Reading passage:
-- -- --
May 1, 2017 (Vol. 37, No. 9)

Method Serves as a Powerful Tool for Analyzing Cells and Secreted Proteins in Suspension

Flow cytometry, which uses light scattering and fluorescent technologies to analyze single cells, can serve as an appropriate and effective methodology for bioprocessing applications. GEN spoke to Thomas Duensing, Ph.D., chief technology officer, at IntelliCyt, to learn more about flow cytometry’s capabilities in a biomanufacturing environment.

GEN: Why should biomanufacturers seriously consider the use of flow technology for their operational activities?

Dr. Duensing: Flow cytometry is a powerful tool for analyzing cells and secreted proteins in suspension. In the majority of bioprocessing operations, genetically engineered production cells are cultured in suspension to secrete large quantities of the desired biologic molecule, which is in many cases a therapeutic antibody. Flow cytometry is thus a perfect tool for measuring quantities and attributes of secreted antibodies, and the number and health of the suspension cells that produce those antibodies.

GEN: Which technical capabilities of flow cytometry make it a useful, informational-gathering technique in biomanu-facturing?

Dr. Duensing: First, the ability to perform suspension assays is perfectly suited for evaluating suspension cell cultures and the proteins they produce. Second, flow cytometry is inherently a high-content technology. This means that multiple assay endpoints can be reported simultaneously. For bioprocessing, this means that secreted antibodies can be captured by beads, and the amount and characteristics of those antibodies can be measured.

The real power of multiplexing comes into play when these bead-based assays are combined with cell-based assays. Thus, in addition to measuring secreted antibodies, the number and health of the cells producing those antibodies can be simultaneously evaluated.

GEN: For which particular bioprocess operation is flow cytometry an ideal choice?

Dr. Duensing: Flow cytometry is ideal for testing and monitoring cell-productivity attributes throughout the bioprocessing workflow, including cell-line generation screening, media optimization, and production in bioreactors.

GEN: IntelliCyt recently introduced the Cy-Clone Plus assay system for ranking and selection of clones for cell-line development. This assay reportedly can accelerate cell-line development. How does it carry out this critical function?

Dr. Duensing: The first step in bioprocessing is identification of genetically engineered cell clones that can produce and secrete large amounts of the biologic product. This is most commonly done by arraying single cell clones in microtiter plates, culturing them for a number of days, and then testing the supernatants of those cultures for the amount of secreted protein present.
-- -- --
Material provided:

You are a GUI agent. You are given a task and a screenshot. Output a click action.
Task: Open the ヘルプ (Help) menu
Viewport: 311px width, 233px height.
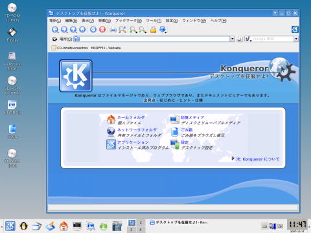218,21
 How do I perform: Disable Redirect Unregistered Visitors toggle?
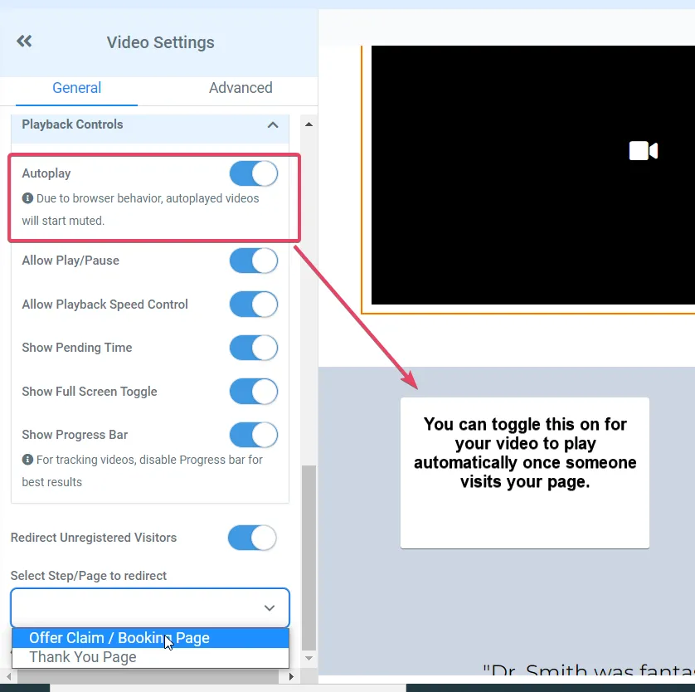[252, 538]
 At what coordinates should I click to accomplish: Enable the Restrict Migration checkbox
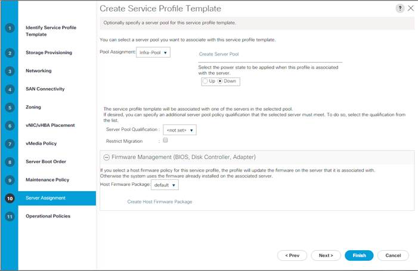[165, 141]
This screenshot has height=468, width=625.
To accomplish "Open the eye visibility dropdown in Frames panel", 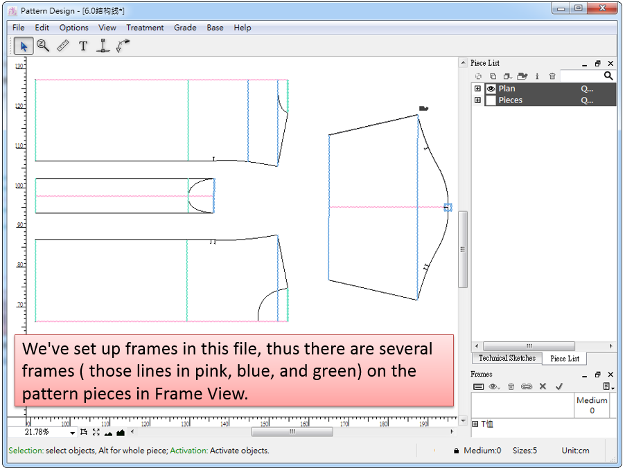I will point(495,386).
-- -- --
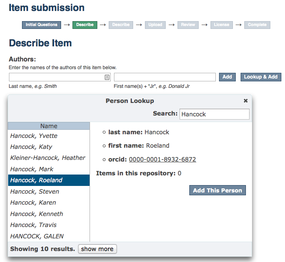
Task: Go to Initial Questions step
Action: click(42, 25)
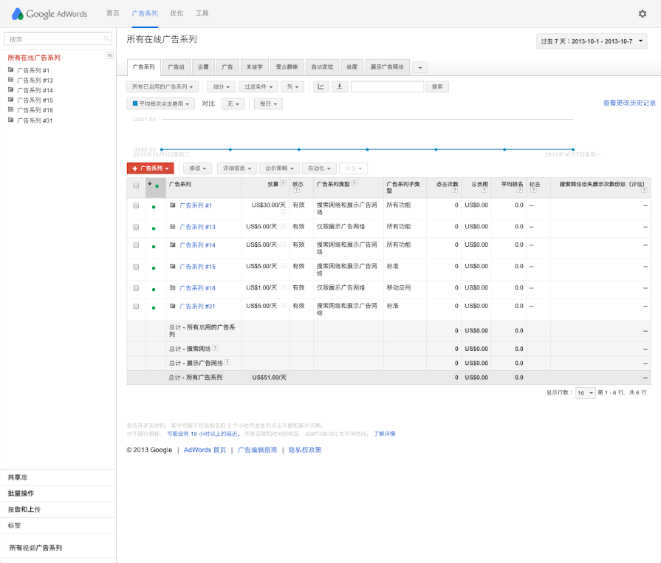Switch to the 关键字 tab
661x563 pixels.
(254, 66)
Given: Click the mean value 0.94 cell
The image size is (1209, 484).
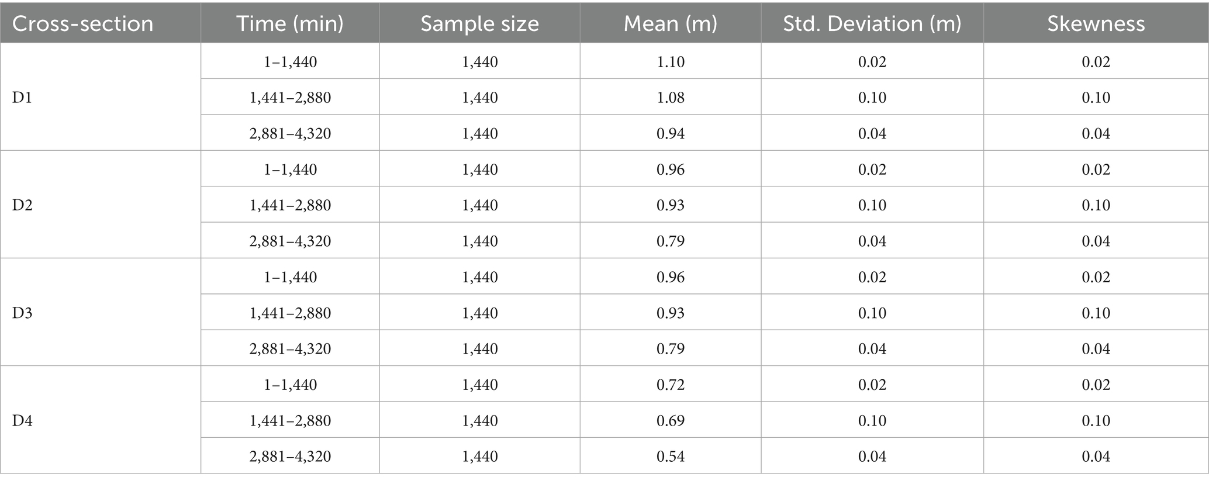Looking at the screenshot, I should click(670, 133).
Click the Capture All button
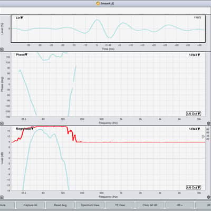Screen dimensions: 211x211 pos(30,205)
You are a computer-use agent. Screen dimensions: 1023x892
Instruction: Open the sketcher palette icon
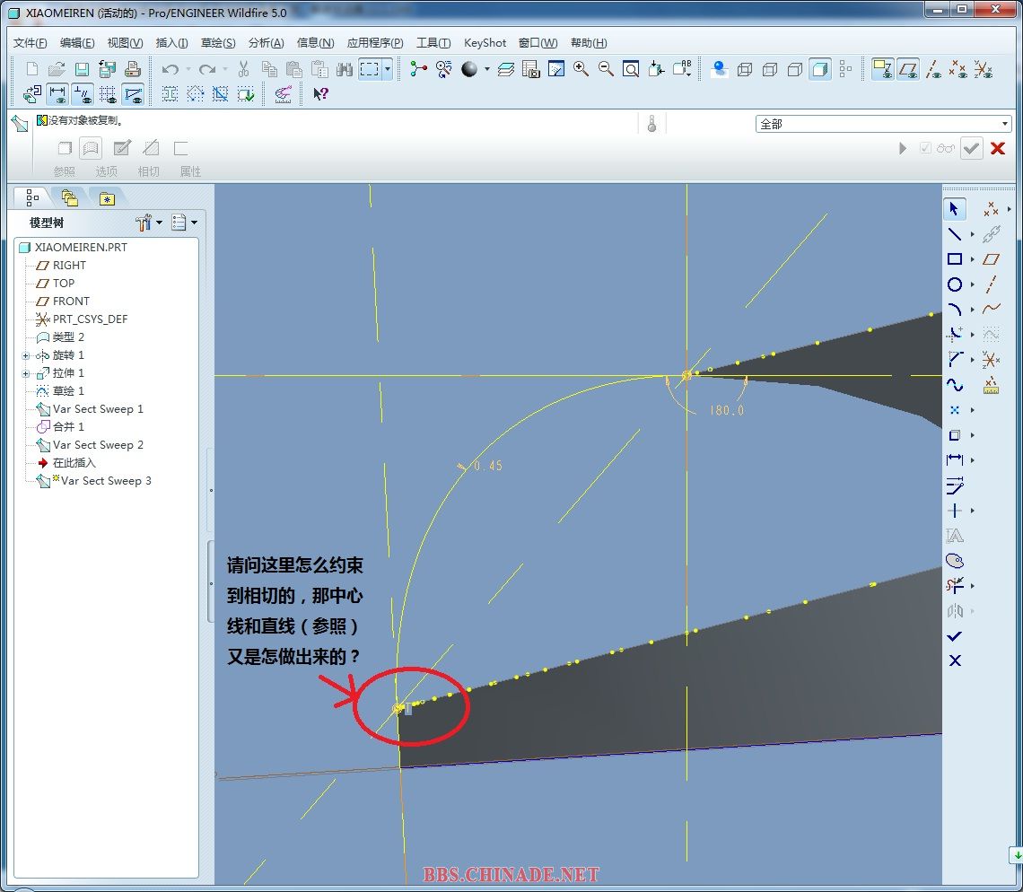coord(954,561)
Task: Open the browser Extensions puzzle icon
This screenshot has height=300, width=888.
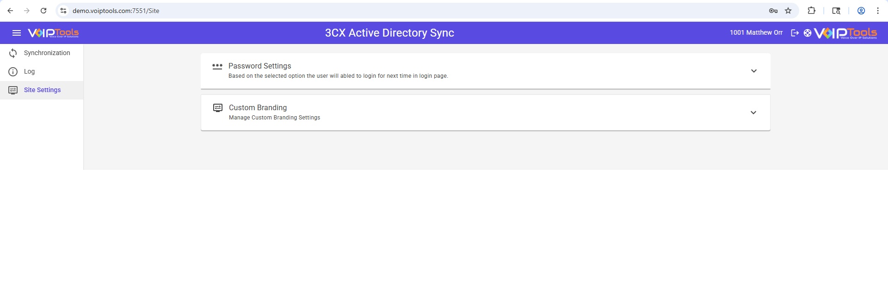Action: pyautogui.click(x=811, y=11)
-- -- --
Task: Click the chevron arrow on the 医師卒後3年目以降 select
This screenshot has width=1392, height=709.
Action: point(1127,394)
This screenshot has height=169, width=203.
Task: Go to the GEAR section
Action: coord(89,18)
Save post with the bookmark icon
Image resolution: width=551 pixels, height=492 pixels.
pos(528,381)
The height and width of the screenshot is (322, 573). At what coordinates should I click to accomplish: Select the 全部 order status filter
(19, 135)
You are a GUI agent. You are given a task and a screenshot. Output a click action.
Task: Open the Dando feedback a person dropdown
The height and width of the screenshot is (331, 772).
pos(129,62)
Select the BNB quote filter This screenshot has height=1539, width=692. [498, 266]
-- -- --
Prompt: In the interview on flow cytometry, what position does Thomas Duensing hold at IntelliCyt? The rows are separate from the interview on flow cytometry.

Final answer: Chief technology officer.